Exportprodukt Nr. 1 der Ukraine: Krim-Sekt, das Krisengetränk
Der Krim-Sekt ist für die Ukraine ein wichtiges Exportprodukt. Deutsche kaufen jährlich 200.000 Flaschen.
„Die Ukraine teilen – das ist Blödsinn“, sagt Sergej Exner. Der Ukrainer sorgt sich um sein Land. Es soll eigenständig bleiben, fordert er. Die gegenwärtige Krise könnte auch für sein Geschäft zum Problem werden, denn Exner importiert den Krimsekt „Sojus Krim“ nach Deutschland. Deswegen hofft er, dass bald Ruhe einkehrt auf der SchwarzmeerHalbinsel.
Die Krim lebt zwar vom Tourismus und der Landwirtschaft, doch im Ausland kennt man sie vor allem wegen des nach ihr benannten Sekts. Im Handel findet man eine weiße und eine rote Variante des Schaumweins, der erstmals 1799 in Sudak und Aluschta hergestellt worden sein soll. Mit dem Gewinn des Grand Prix auf der Pariser Weltausstellung von 1900 wurde der Krimsekt zum einzigen regionalen Exportgut von Bedeutung. InternetPortale wie „WeinAuskunft“ berichten von 50 Millionen Flaschen, die jährlich produziert werden. Belegen lassen sich diese Zahlen aber nicht.
Trotz des Konflikts mit Russland wird der Krimsekt wohl ein Exportschlager bleiben.

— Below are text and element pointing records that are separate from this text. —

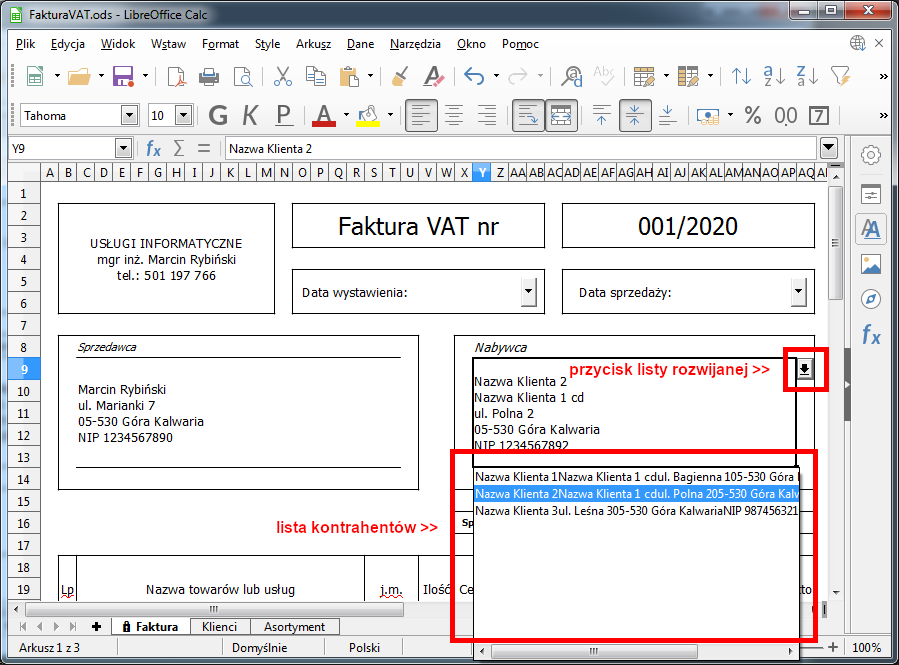Click the Clone formatting paintbrush icon
This screenshot has height=665, width=899.
tap(399, 76)
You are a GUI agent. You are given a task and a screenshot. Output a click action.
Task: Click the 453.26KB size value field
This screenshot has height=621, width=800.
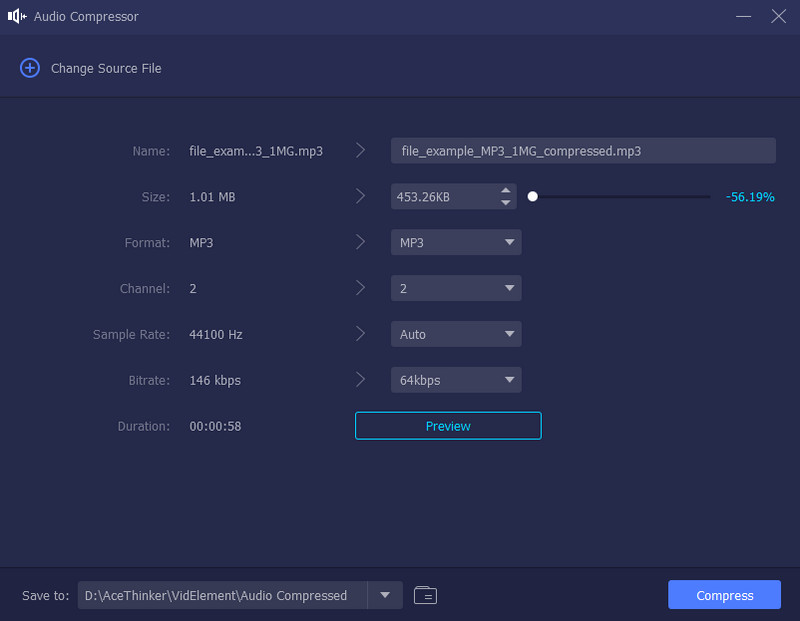[x=445, y=196]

Vor ein paar Tagen erst habe er mit der Fabrik in Sewastopol telefoniert, sagt Exner, der nordöstlich von Berlin in Eberswalde sitzt. „Alle Verträge bleiben intakt“ – das habe man ihm versichert. Er erwartet also die nächste LKW-Ladung, auch wenn er fürchtet, dass sein Geschäft in Zukunft schwieriger werden könnte.
Krim-Sekt kommt nicht zwingend von der Krim
Die Deutschen, die im vergangenen Jahr nach Angaben des Verbands deutscher Sektkellereien rund 214 000 Flaschen Krimsekt importiert haben, können gelassen bleiben – selbst im Fall von Wirtschaftssanktionen. „Krimsekt“ ist nämlich keine geschützte Herkunftsbezeichung. Produkte, die sich so nennen, können genauso gut an anderen Orten hergestellt werden. Schon jetzt kommt der Großteil der Produktion aus Odessa, Kiew, Charkiw und Artemiwsk.
Hergestellt wird der Krimsekt wie Champagner: Dem Grundwein wird Hefe zugesetzt, dann wird er verschlossen. Nach neun bis zwölf Monaten Gärung werden die Flaschen – zum Teil noch von Hand – gerüttelt, so dass sich die Hefe im Flaschenhals sammelt und später im Eisbad entfernt werden kann. Wieder verschlossen reift der Sekt dann noch zwei bis drei Jahre.
„Krimskoye - der einzig echte Krimsekt“
Außer „Sojus Krim“ finden sich in Deutschland kaum Sektmarken, die wirklich von der Krim stammen: In größeren Mengen wird eigentlich nur „Krimskoye“ von der Krim eingeführt, „der einzig echte Krimsekt“, wie ihn Importeur Simex nennt. „Ukrainskoje“, der Krimsekt der Henkell-Gruppe („Fürst von Metternich“, „Henkell trocken“), kommt aus Kiew. Dovgan, laut eigener Auskunft Europas größter Händler russischer Lebensmittel, importiert seinen „Krimstern“ aus Moldawien.
Die Ukrainer dürfte das nicht stören. Wie ihre Nachbarn in Russland und Moldawien unterscheiden sie ohnehin nicht zwischen Sekt und Champagner. In ihrer Heimat heißt der Krimsekt deshalb nicht Krimsekt, sondern „Schampanskoje“. Im Gegensatz zu „Krimsekt“ ist „Champagner“aber eine geschützte Herkunftsbezeichung, die den Schaumweinen aus der französischen Region Champagne vorbehalten bleibt. „Krimskoje Schampanskoje“ nennen die Ukrainer deshalb ihren Sekt – Champagner von der Krim.